Единственное, что я могу сказать, это что я не очень хорошо знаком с западной литературой. Может быть, она обильна и богата, и там слависты движутся каким-то своим путем; может быть, там происходят какие-то события, от которых я удален. Я высказываю только свою точку зрения и свою позицию. Меня очень беспокоит то, что сегодняшняя работа в культуре связана с устранением некоторого опыта философии, с замещением его некими артефактами. Часть наших ведущих литературоведов и историков начинают напрямую использовать факты философии, без отдачи даже себе отчета в том, что собственно делается и зачем это делается. Происходит это в силу каких-то модных веяний и т. п.
Проблема заключается в том, что сегодня отношение философии и литературы должно быть проблематизировано, и проблематизировано именно с точки зрения того, что философия уже не может быть доминирующим членом в этой связке. Она не может говорить, что литература находится в некотором подчинении, что философия — это единое, а литература — это множественное, которое находится в таком несоединенном, необъединенном каком-то образе.
Можно приводить массу примеров, связанных с этой проблематизацией.
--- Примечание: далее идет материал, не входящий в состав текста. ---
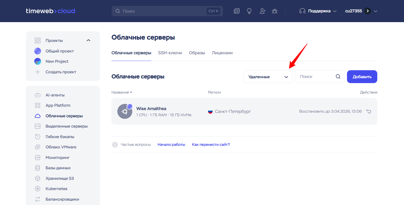Open Kubernetes section in sidebar

(x=56, y=189)
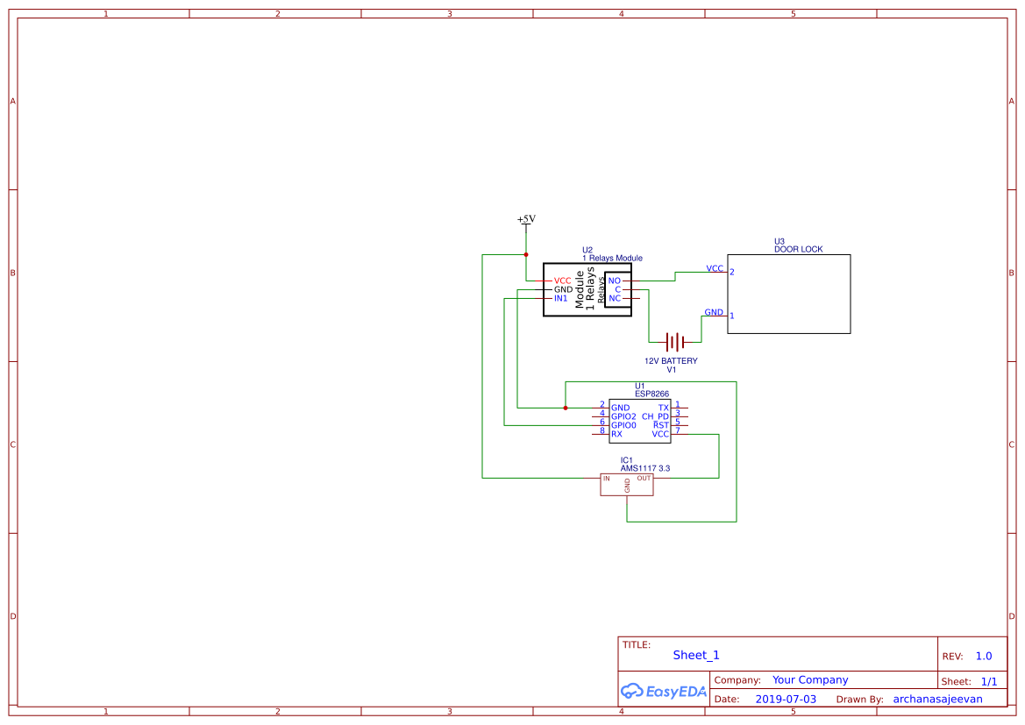
Task: Click the RST pin label on ESP8266
Action: [659, 423]
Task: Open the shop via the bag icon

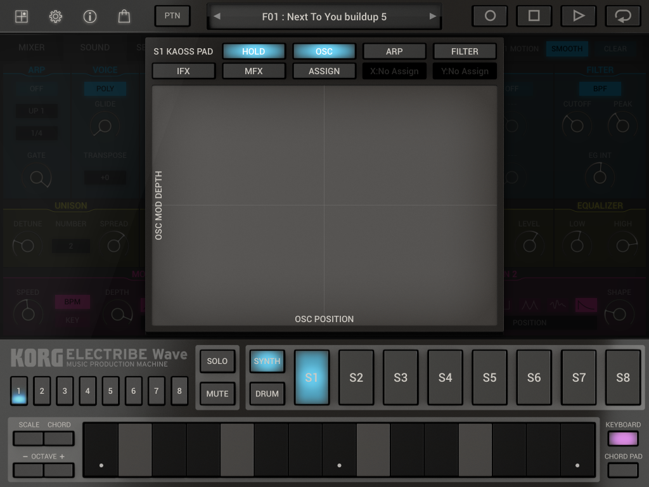Action: pos(124,16)
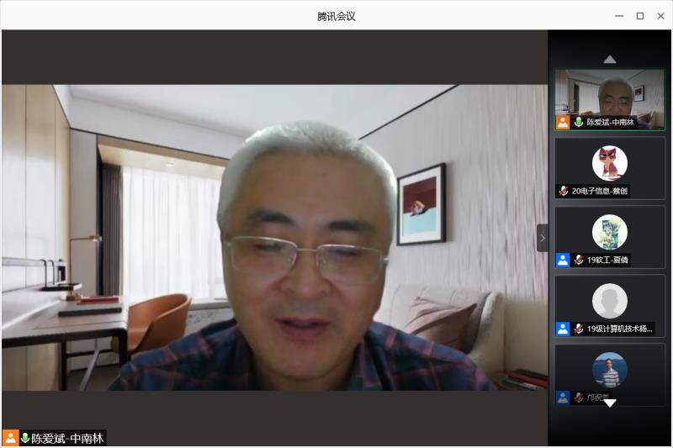Click the green microphone icon under the main video

point(25,438)
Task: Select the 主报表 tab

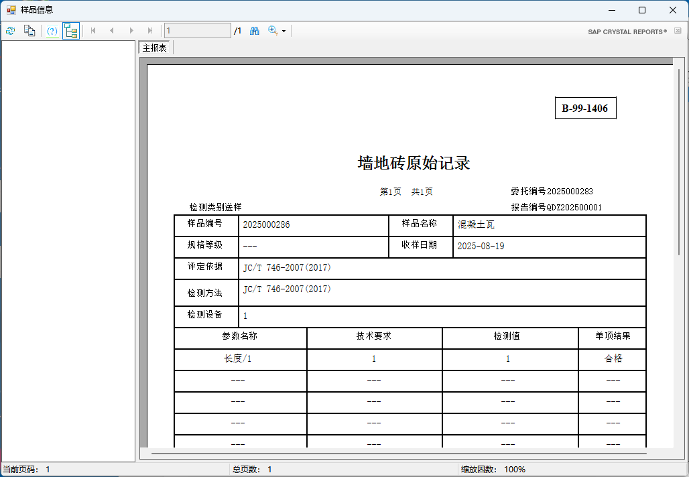Action: point(155,48)

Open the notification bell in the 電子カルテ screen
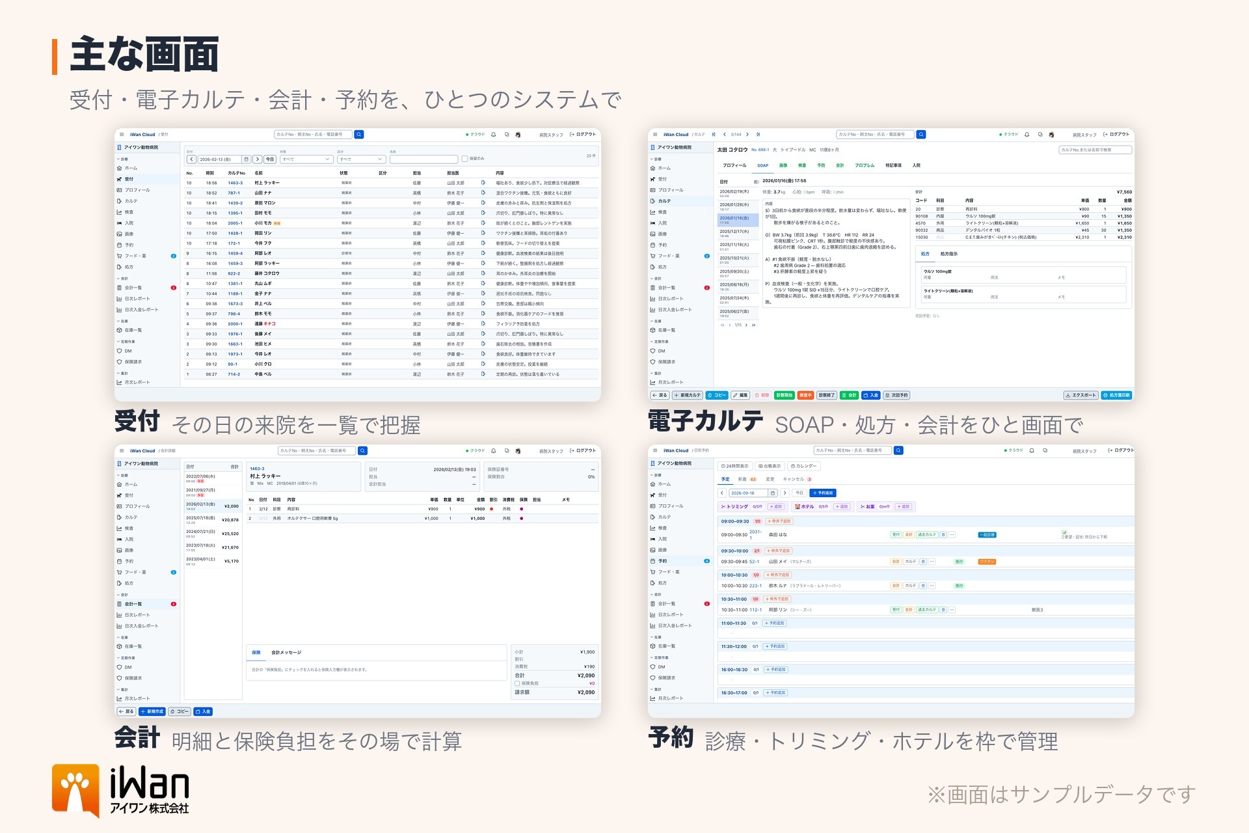pyautogui.click(x=1027, y=135)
Я думаю, что успехи исследований литературы на западе в 60—70—80-е годы связаны именно с проблематизацией этих отношений, а также с долгой традицией участия философского опыта в литературном. Этим мы гордиться не просто не можем, у нас нет такой традиции. И поэтому зона проблематизации открывается отчасти как зона конфликта между литературоведением и литературой – с одной стороны и философией – с другой, там, где литературоведение начинает само себя естественно рефлексировать и где оно может что-то опознавать и вводить проработку всех понятий, которые могут быть использованы в работе, в области образных систем. В том, что можно назвать значимой или классической литературой.
Каждый раз нам приходится вопрошать наше вопрошание об этом, о том, насколько хорошо нами может быть понята связь между философией и литературой. В одном случае у нас философия превращается в часть литературы, в другом случае литература исчезает как некоторый опыт под давлением концептуальной машины, которая предлагается философией. Иногда происходит взаимное уничтожение.